**Assignment**:
Copy the lines below verbatim, beginning with the line that includes "Click the 'Private tests' section heading" and continuing to the end; leave out everything before it.

**Provided data**:
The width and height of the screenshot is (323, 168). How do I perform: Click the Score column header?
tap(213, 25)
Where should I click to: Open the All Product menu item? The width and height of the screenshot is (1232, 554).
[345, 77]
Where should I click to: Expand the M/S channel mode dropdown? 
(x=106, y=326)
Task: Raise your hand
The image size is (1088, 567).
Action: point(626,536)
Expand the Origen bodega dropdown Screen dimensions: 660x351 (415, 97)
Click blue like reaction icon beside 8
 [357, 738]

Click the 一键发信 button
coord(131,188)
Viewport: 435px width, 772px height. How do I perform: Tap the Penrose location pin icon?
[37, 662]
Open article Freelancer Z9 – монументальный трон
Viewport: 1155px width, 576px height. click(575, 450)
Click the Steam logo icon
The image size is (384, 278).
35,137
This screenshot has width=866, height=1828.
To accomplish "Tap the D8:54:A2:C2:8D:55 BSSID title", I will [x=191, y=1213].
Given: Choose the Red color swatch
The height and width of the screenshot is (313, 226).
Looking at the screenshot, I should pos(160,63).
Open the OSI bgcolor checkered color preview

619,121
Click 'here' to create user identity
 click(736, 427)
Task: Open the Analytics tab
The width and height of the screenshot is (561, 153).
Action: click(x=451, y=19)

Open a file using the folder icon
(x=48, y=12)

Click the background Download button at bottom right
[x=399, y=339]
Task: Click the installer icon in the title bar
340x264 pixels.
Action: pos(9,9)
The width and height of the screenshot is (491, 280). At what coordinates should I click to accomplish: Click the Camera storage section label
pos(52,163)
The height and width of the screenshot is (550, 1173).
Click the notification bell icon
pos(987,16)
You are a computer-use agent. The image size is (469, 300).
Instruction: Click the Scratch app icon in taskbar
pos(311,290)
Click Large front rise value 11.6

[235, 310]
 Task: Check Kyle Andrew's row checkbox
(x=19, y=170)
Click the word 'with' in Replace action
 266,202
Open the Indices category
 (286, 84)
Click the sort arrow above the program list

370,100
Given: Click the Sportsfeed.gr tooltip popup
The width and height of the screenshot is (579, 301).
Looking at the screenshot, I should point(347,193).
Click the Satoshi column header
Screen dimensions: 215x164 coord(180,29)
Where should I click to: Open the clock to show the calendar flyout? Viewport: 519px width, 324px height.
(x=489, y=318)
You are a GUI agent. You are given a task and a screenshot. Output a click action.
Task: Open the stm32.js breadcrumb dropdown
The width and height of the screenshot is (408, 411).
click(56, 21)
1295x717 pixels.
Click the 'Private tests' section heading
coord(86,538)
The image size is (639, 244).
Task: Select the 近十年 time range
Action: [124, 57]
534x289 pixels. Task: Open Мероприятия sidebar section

**Written response**:
Click the 'Private tests' section heading
coord(86,538)
The image size is (639, 244).
Task: Select the 近十年 time range
Action: [124, 57]
534x289 pixels. Task: Open Мероприятия sidebar section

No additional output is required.